While the tone of public discussion has been much more focused on what will happen with Halloween this year, a large number of conversations have been taking place behind the scenes with regard to Remembrance Day. Faced with a reality where the annual ceremonies in communities across the province can easily be considered high-risk gatherings, groups are being forced to think on their feet when it comes to honouring veterans past and present.
The Royal Canadian Legion’s Dominion Command sent out information on a much smaller-scale ceremony for Ottawa back at the end of the month of August, but on a more local level uncertainty has reigned as what is and is not permitted in terms of public gathering has shifted through the fall.
Guy Marchessault, President of the Sherbrooke branch of the Royal Canadian Legion, said that under the current orange alert level, the local Public Health Department limited any gathering at the city’s cenotaph to a maximum of 25 people and any service at the St. Michel Cathedral to 100. As a result, the usual parade from the church to the cenotaph has been cancelled and the service has been converted to an invitation-only memorial that will be televised and broadcast online on November 8.
“We’re doing everything at the cathedral,” he said, explaining that the cadets and reserve units that are normally in attendance will either be absent or represented only by commanding officers in order to help keep space available for as many honoured guests as possible.
Marchessault shared that the service will actually be taking place this coming weekend in order to try to ensure that there is an act of remembrance to be shared come November.
“If things go red, we can’t do anything at all,” the president said, noting that the decision to try the recorded ceremony was made only Tuesday.

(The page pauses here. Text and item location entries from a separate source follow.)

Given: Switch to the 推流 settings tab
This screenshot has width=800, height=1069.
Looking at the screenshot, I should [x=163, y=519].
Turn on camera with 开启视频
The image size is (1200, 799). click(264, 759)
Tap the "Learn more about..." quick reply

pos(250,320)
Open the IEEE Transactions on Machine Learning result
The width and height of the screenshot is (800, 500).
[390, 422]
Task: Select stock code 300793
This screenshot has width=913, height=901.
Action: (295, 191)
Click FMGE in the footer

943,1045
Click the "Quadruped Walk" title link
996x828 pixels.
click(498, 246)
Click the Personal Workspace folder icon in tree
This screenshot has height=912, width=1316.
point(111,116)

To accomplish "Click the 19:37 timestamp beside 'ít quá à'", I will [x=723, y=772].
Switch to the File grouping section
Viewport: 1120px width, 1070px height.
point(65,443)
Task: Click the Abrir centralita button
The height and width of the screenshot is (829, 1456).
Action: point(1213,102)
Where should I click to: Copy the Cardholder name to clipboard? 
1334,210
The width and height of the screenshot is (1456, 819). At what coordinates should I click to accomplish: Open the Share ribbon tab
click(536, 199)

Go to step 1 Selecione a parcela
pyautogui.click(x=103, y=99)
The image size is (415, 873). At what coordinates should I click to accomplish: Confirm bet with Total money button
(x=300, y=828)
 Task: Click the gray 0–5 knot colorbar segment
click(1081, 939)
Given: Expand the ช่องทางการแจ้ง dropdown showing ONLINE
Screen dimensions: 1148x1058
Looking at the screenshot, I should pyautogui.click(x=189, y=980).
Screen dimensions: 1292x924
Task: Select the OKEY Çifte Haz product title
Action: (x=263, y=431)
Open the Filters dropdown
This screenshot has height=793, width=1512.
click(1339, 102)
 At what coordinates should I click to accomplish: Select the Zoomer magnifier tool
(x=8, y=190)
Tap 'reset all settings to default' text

Peter Gooden, President of unit 318 of the Army, Navy, and Air Force Veterans in Canada told The Record that many of the groups organizing ceremonies across the country were in the dark waiting for safety directives for their various national leadership teams until very recently. As it has become clearer what is and is not considered safe, many groups have opted to only have private or very small-scale gatherings in the name of keeping people healthy.
“It’s a no-go for now,” he said of holding a ceremony in Lennoxville, noting that some small group of three or four people might work to ensure that wreaths are laid for November 11.